[Entries from a collection]
━━━━━━━━━━

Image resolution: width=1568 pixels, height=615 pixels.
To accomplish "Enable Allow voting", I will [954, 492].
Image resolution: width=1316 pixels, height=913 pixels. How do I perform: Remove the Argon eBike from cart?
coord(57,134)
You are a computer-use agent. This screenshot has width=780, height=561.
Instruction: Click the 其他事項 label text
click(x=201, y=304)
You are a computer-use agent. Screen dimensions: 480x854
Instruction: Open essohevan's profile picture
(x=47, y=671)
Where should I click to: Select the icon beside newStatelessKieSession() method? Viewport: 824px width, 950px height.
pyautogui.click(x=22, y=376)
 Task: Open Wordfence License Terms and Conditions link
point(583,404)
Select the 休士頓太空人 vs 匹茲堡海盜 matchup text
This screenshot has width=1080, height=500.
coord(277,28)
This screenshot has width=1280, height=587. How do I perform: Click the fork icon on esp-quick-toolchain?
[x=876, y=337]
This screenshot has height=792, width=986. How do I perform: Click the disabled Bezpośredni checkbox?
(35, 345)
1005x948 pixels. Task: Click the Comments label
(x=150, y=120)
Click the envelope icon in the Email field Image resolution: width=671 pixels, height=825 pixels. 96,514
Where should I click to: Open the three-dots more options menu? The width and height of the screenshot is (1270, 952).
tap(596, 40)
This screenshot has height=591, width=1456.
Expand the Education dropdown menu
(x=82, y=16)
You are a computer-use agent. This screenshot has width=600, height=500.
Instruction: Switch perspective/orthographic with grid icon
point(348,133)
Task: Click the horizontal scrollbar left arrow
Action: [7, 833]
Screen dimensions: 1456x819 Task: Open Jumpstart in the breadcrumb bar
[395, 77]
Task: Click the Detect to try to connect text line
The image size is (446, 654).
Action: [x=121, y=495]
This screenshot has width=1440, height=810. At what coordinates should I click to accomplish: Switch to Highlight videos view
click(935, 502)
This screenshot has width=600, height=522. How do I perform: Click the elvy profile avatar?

━━━━━━━━━━

Convert the part of the entries above that opens with the line containing "This screenshot has width=1280, height=587." and closes with the line containing "Click the envelope" into a two-column CSV with the headers text and answer. Give one row per entry, put each field in double quotes, and replace any line breaks with spaces.

text,answer
"This screenshot has width=1280, height=587. How do I perform: Click the fork icon on esp-quick-toolchain?","[x=876, y=337]"
"This screenshot has height=792, width=986. How do I perform: Click the disabled Bezpośredni checkbox?","(35, 345)"
"1005x948 pixels. Task: Click the Comments label","(x=150, y=120)"
"Click the envelope icon in the Email field Image resolution: width=671 pixels, height=825 pixels.","96,514"